--- LISTED ENTRIES Enclosed Below ---

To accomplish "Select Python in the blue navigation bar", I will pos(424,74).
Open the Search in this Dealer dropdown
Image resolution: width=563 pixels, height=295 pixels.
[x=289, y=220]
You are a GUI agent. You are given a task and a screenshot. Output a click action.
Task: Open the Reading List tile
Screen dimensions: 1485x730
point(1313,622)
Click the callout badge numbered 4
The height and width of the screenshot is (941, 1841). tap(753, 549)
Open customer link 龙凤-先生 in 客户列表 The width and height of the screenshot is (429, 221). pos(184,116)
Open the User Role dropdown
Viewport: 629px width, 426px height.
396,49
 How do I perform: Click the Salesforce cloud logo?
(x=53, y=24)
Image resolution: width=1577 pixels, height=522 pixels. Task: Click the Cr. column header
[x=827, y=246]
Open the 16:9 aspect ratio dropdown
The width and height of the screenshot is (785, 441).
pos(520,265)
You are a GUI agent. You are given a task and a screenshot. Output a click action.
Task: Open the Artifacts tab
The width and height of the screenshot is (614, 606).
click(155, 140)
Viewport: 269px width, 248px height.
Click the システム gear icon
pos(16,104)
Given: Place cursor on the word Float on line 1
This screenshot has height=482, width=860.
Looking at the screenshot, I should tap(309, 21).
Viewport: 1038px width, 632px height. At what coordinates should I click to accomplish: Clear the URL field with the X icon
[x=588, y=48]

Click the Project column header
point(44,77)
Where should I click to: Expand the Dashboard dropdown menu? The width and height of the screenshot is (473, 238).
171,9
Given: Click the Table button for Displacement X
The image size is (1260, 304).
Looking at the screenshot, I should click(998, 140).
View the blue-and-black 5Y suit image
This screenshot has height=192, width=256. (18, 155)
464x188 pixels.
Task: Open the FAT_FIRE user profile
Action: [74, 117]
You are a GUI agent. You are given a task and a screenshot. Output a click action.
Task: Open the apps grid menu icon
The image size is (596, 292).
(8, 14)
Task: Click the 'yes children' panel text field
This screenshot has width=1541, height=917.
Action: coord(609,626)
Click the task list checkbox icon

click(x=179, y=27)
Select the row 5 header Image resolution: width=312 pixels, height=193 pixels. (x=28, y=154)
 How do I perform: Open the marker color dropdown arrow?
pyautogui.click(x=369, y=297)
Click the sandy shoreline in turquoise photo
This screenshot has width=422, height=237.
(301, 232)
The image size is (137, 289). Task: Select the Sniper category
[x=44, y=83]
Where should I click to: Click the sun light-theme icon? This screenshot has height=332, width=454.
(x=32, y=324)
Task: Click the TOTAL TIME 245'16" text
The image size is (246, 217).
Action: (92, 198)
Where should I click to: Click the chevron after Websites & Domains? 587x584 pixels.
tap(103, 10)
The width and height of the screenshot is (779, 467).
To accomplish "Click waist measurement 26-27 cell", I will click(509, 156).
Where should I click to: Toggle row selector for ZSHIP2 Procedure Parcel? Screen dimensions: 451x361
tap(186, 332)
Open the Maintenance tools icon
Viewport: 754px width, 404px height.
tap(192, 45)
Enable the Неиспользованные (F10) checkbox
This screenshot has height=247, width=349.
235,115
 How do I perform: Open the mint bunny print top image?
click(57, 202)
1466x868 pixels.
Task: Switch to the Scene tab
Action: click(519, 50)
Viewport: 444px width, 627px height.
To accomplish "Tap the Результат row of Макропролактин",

--- End of Enclosed LISTED ENTRIES ---

WHAT IS NEEDED: In the entries above, count the lines that contain the string "text" and reply with the number only.

OUTPUT OF THE EXERCISE: 2